Archibald Hood (1823–1902)

Archibald Hood was one of the mining engineers who transformed the coal industry in Europe in the course of the 19th century.

He was born at Kilmarnock, Scotland, the son of a colliery overman. His family moved to Glasgow where he was able to study mining engineering, and for a time he supervised the mining operations of Dunlop & Wilson, an iron-making company in South Ayrshire. In 1856 he took a lease from Archibald Primrose, 4th Earl of Rosebery (1783-1868) of Whitehill Colliery at Rosewell in the Lothian Coalfield, and developed the business by using a proportion of the coal raised in the manufacture of bricks and tiles.
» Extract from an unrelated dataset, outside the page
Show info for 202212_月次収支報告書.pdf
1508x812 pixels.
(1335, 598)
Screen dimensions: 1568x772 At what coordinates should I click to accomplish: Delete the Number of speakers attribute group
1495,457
He sank a new shaft at the Rosewell pit in 1878, extended railways to serve his various enterprises, and developed the colliery village, building well-designed houses for the pitmen, encouraging a co-operative retail society, and adopting the "Gothenburg" system, by which profits from sales of alcohol were devoted to the creation of parks, libraries and other community facilities. He enjoyed the sport of bowls, and laid out greens on which his miners could play in their leisure hours.

In 1890 he amalgamated his company with the mining interests of Schomberg Kerr, 9th Marquess of Lothian (1833-1900) to form the Lothian Coal Co, which in the same year began to sink the Lady Victoria pit, now the Scottish Mining Museum. The colliery came to employ 1200 men and had a 91 year working life. The company controlled 5700 ha of mine workings and accommodated its miners in 700 cottages, many of which were in the village of Newtongrange alongside the Lady Victoria pit.
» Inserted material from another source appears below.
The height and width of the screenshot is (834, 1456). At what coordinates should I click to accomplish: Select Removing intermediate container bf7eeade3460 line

Hood was also a prominent figure in the coal industry of South Wales. In 1862 he established the Glamorgan Coal Co, and from 1867 was resident in Cardiff, where in 1876 he built a mansion called Sherwood in the Gothic style, on Newport Road. The centre of his operations was at Llwynpia in the Rhondda Valley, and he did much to expand mining in the upper parts of the Rhondda. One of his mines at Gilfach Coch was known as the Scotch Colliery. He did much to expand markets for Welsh steam coal, in particular through agreements with the Admiralty to supply the ships of the Royal Navy, and added value to the coal raised from his pits by building large brickworks and coke ovens.
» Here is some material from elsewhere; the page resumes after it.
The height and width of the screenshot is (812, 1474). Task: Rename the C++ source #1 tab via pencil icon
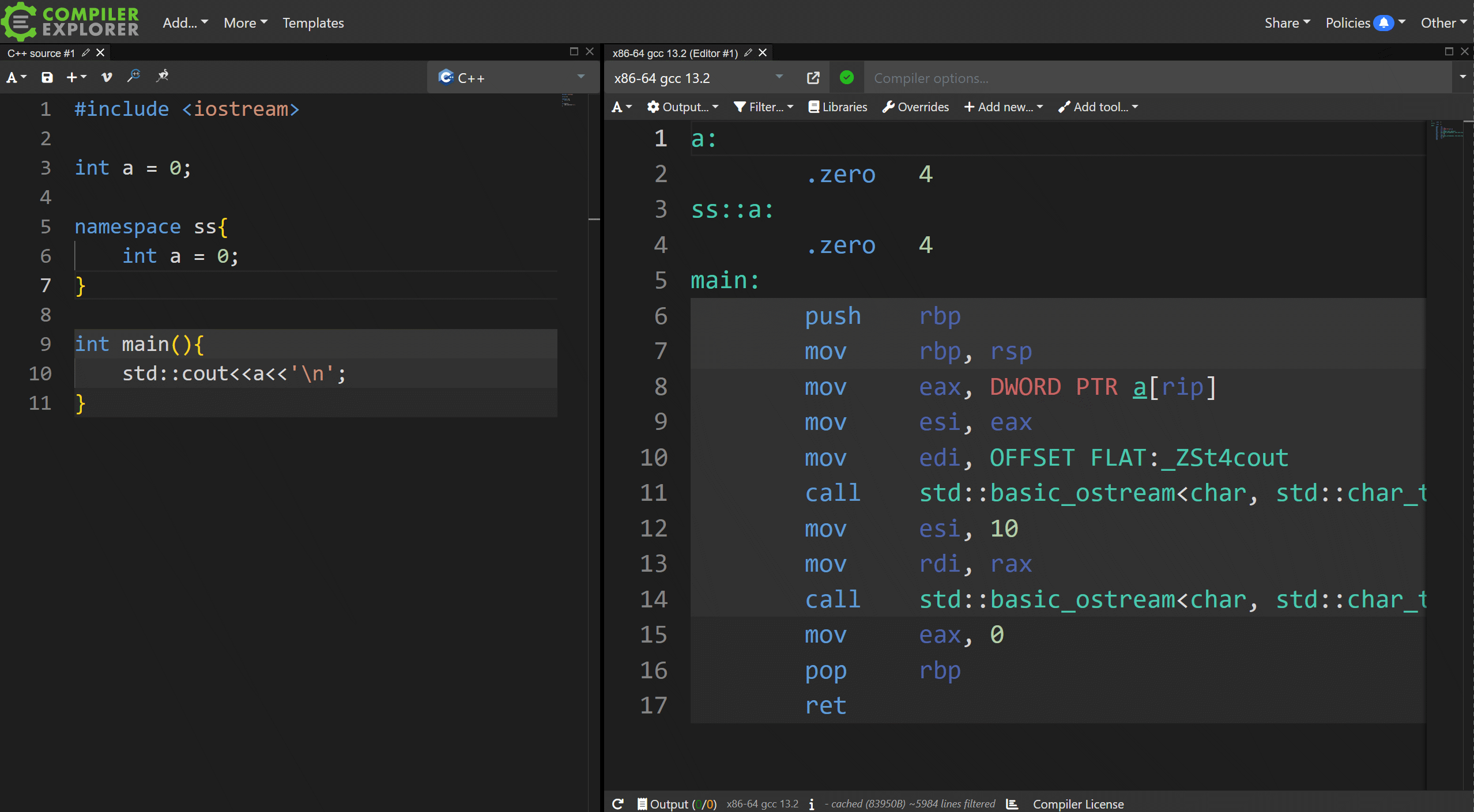click(x=86, y=52)
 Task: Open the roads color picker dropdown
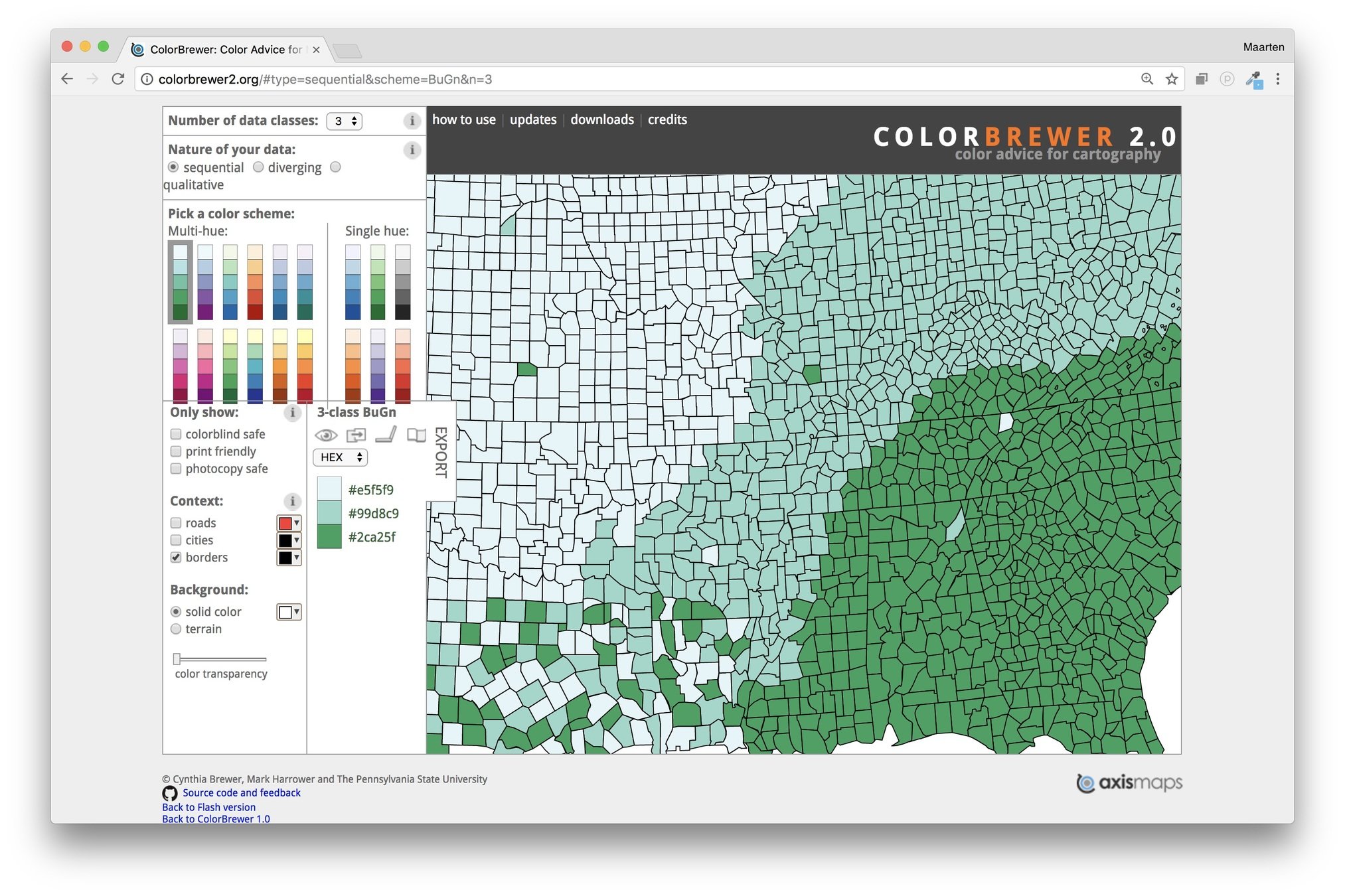(x=289, y=523)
He was a strong supporter of the Barry Docks & Railway Co, established to provide competition for the docks at Cardiff that were owned by the Marquesses of Bute, whose railway was opened in 1889. He encouraged the use of new technology in mines, particularly of compressed air and electricity.

He is buried in the cemetery at Cardiff and commemorated by a statue erected in 1906 on the site of his Glamorgan Colliery at Llwynpia.